● **SOURCE**
+++
Vekemans is not the only one who is worried. Since the beginning of this year, there has been a scramble to the battlements by the Vatican, Italy’s Christian Democrats, West Germany’s hierarchy, Bonn, Washington, Opus Dei and the conservative bishops of Latin America.

While West Germany’s hierarchy has been monitoring the Theology of Liberation’s growth in Latin America for over three years, the Italian elections and the spread of CfS movements gave the issue new urgency. At a meeting in the Vatican’s lovely Villa Emmaus in Rome last March, 50 Latin American and German conservatives agreed to formalize the attack through an institution called “Church and Liberation,” to be funded by Adveniat, which also underwrote the meeting.

One of two foreign aid agencies controlled by the West German bishops, Adveniat is the largest overseas Catholic program in Latin America with an annual budget of $2.7 million for some 4,000 projects. Unlike its German counterpart Misereor, which finances a wide variety of social programs in the Third World with few political strings attached, Adveniat is dedicated primarily to furthering the cause of the conservative members of the Latin American hierarchy. Its chief contact is Msgr. Alfonso Lopez Trujillo, Bogota’s auxiliary bishop and secretary general of the Latin American Episcopal Council (CELAM), who with Vokemans’ aid has been waging a personal vendetta against the Church’s moderate and progressive wings.
+++
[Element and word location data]
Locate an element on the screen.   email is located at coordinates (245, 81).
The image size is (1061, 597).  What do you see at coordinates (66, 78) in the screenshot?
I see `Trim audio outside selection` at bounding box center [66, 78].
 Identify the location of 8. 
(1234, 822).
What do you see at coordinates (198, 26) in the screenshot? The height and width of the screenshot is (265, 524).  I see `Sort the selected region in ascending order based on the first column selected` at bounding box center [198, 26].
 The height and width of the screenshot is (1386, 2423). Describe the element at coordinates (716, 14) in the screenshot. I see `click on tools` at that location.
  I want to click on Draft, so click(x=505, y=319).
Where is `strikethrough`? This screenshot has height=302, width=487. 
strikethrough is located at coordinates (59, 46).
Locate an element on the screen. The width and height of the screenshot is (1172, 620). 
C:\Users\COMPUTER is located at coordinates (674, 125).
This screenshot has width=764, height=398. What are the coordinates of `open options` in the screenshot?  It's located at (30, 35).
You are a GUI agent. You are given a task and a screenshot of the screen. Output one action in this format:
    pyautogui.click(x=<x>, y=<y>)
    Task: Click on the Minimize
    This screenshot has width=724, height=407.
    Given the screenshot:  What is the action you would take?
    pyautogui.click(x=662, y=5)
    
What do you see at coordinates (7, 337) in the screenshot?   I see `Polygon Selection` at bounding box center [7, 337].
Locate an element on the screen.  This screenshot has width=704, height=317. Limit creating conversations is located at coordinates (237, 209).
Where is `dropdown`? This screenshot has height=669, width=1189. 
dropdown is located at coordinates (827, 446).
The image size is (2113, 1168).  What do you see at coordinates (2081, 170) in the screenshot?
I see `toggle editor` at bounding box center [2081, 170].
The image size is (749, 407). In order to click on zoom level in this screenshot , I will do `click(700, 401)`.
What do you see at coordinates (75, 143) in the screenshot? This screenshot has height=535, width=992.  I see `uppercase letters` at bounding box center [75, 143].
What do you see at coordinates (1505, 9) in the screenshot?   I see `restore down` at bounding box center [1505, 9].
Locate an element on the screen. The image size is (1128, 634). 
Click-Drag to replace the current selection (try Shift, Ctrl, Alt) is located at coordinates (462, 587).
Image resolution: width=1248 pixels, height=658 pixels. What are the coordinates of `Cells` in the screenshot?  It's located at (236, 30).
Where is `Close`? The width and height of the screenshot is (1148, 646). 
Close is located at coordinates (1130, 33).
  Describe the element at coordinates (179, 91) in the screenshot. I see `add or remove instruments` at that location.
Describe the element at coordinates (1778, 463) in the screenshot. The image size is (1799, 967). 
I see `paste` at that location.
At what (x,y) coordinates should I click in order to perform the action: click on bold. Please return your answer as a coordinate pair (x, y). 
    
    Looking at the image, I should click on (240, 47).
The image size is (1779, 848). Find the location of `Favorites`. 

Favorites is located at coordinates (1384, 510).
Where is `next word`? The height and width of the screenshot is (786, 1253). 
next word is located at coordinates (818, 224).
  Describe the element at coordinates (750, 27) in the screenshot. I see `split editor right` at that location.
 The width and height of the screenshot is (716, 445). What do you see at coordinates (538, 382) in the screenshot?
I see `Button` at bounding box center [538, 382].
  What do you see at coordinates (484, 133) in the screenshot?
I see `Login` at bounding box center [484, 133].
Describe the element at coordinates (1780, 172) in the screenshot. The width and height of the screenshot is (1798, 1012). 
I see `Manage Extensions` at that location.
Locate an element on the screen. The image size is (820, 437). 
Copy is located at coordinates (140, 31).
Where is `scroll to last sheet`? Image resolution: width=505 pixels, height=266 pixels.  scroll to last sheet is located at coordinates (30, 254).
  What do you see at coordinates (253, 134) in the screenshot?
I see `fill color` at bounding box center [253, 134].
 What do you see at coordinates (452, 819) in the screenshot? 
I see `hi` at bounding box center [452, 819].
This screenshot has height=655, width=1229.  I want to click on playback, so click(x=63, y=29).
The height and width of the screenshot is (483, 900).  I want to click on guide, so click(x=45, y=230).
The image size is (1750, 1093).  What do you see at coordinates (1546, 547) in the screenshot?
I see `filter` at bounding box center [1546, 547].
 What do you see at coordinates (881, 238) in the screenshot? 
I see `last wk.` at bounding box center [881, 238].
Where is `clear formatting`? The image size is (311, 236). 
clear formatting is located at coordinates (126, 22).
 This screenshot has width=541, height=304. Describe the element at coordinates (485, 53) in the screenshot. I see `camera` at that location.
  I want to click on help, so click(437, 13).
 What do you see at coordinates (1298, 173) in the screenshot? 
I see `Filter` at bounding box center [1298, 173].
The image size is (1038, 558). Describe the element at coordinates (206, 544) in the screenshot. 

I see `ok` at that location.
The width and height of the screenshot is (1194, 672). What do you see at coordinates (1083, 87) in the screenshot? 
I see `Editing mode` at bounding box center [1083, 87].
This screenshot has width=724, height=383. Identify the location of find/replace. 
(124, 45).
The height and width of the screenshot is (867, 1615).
+++
● **WHAT YOU WILL DO**
a) Name every party that the passage on Latin American church politics says joined the scramble to the battlements since the beginning of this year.
b) Please write out the lines of the entries starting with the line with "The image size is (1038, 558)." and going on through the line with "center [1083, 87].".
The passage on Latin American church politics and the entries are unrelated material.

● **RESPONSES TO THE TASKS**
a)
- the Vatican
- Italy's Christian Democrats
- West Germany's hierarchy
- Bonn
- Washington
- Opus Dei
- the conservative bishops of Latin America

b)
The image size is (1038, 558). Describe the element at coordinates (206, 544) in the screenshot. 

I see `ok` at that location.
The width and height of the screenshot is (1194, 672). What do you see at coordinates (1083, 87) in the screenshot? 
I see `Editing mode` at bounding box center [1083, 87].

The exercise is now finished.